A friend of mine recently posted a link to an article about playing D&D with your kids. It was short, but had some interesting points. In particular, there was the part in which the author described a gaming session with his group that includes some parents who’d brought their children to the game. In this particular session, the three-year-old daughter of one of his fellow players was having fun with his miniatures. He states,
…as I was explaining what each monster was she began to ignore me and make up her own names and stories for them all. I smiled and played along with her. As we played however, I noticed that this was really kick starting her imagination. Stories of strange beasts and dragons with giant spiders as pets…
I don’t have any children. My wife and I have chosen a different life path for ourselves. But I know several gamers who do have children. John Trobare, whom I interviewed recently, has a few, and he plays board games with them all the time. I don’t know if he’s ever tried to get them into roleplaying. But I have known other parents who have.
As the above quote indicates, children have boundless imagination. The referenced article says that this is an asset for roleplaying games. He also points out that for people new to the hobby, the smallest of treasures becomes a wonder. It’s like a real-life version of strip 151 of the Order of the Stick, particularly when Haley says, ‘I remember how it is when you’re new. Everything is kobolds and copper pieces, and you get excited over a potion of barkskin. Good times.’ As the author of the article states, ‘Suddenly a +1 sword isn’t cool, its a wonder! That dumb goblin isn’t mundane, he is a strange threat.’
But I find myself wondering if D&D is really the best game to use in introducing children as new players to roleplaying. Not just in terms of complicated rules, but in the game’s tone and dynamics. If we refer back to the Lawsian Gamer Types, then we can say that D&D strongly appeals to Power Gamers, Butt Kickers, and Tacticians. With the unbridled imagination and unfettered creativity that most children have, wouldn’t it be better to start them off with games that cater to Storyteller (or perhaps even Method Actor) gamer types?
I’ve held forth at some length in the past about my personal favourite rpg: Changeling: the Dreaming, but even without my biased opinion, it seems like a perfect game for children.

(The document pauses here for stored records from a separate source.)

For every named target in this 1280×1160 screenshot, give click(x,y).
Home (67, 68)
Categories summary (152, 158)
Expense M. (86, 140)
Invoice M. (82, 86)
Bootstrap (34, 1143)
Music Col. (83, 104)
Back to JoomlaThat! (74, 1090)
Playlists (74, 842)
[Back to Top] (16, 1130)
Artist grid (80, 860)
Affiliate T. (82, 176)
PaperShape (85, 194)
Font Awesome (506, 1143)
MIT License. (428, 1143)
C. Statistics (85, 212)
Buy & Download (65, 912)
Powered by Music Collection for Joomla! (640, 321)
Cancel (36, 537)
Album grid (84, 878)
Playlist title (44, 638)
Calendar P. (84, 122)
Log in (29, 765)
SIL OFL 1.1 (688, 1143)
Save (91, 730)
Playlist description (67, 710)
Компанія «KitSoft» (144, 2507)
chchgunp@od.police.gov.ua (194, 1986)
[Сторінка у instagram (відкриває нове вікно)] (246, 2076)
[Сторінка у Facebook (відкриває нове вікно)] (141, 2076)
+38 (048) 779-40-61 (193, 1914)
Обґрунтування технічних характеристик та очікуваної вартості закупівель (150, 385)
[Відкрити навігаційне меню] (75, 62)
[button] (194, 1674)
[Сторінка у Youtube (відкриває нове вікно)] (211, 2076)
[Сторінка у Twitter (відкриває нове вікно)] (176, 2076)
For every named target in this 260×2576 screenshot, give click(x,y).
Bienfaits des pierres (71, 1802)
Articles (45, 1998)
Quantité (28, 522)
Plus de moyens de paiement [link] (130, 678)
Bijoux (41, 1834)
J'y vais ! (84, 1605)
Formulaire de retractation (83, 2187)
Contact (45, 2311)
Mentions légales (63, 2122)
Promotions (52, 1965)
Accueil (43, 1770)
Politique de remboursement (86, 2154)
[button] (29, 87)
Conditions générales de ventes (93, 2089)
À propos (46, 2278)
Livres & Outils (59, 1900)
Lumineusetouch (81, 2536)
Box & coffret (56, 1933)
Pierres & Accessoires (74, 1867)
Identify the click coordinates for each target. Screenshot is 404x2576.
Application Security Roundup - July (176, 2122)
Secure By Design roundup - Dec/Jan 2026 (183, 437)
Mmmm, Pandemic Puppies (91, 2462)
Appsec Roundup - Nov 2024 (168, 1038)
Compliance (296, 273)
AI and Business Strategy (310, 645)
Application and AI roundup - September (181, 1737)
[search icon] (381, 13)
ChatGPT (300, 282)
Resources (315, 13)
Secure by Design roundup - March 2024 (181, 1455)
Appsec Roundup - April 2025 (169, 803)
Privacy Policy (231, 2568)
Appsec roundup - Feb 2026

Especially since the game emphasises children as characters and wellsprings of Glamour; one of the decisions you must make during character creation in Changeling is what ‘seeming’ your character is; this is a general gauge of the character’s age. Childlings are usually between the ages of 6 and 12, and start play with the highest Glamour and lowest Banality ratings (though they also start with the lowest Willpower scores).
In case you’re wondering, Wilders are the middle seeming, from ages 12 to 25, with balanced scores in Glamour, Willpower, and Banality. Grumps are the elders of the Changeling world, being those above 25 in age, and having the highest Willpower but the highest Banality and lowest Glamour ratings.
Especially if the game moves into the Dreaming, where anything that people dream exists if even for a short time, the limitless imagination of children is a wellspring of ideas. If the GM is stumped, he can just turn to the nearest 6-year-old and say, ‘What’s over that hill?’ No matter what the child says, the GM can’t say, ‘That wouldn’t exist!’ Because in the Dreaming, it can!
But even if we look for other games to play with children, there are so many possibilities. Another excellent option is Little Fears, in which characters are children between the ages of 6 and 12. After a child reaches his thirteenth birthday, he loses the ability to perceive the monsters of Closetland, creatures who feed off the innocence and purity of the young. In this game, because adults have forgotten about Closetland and its threats, children must rely on themselves to fight off these dangers. From an adult perspective, this game may seem too dark and frightening for children, but if GMed correctly, it will become more like Neil Gaiman’s book Coraline which, according to the author, ‘children experienced as an adventure, but which gave adults nightmares.’ Children aren’t always predisposed to view gloomy things the same way as grown-ups. Even some adults can retain at least a portion of that mindset; that which some people see as spooky is comforting and welcoming to me. I find abandoned buildings to be very intriguing; they have a charm and beauty like no other place. Children will likely not be terrified by Little Fears (there are, of course, exceptions; all parents should use their own judgement in deciding whether to introduce their kids to this game).
But even in a game that doesn’t feature or focus on children, playing games that foster creativity, imagination, mathematical ability, spatial reasoning, teamwork, planning, and/or goal-setting cannot be a bad thing. Especially if you use games with imaginative settings, like Shadowrun, playing roleplaying games with your children can be an excellent way to help them develop skills that will be beneficial to their long-term well being, and allow you to have fun bonding with your offspring at the same time! For that matter, it doesn’t even need to by your own progeny. You may find that playing games with other people’s children can be just as rewarding!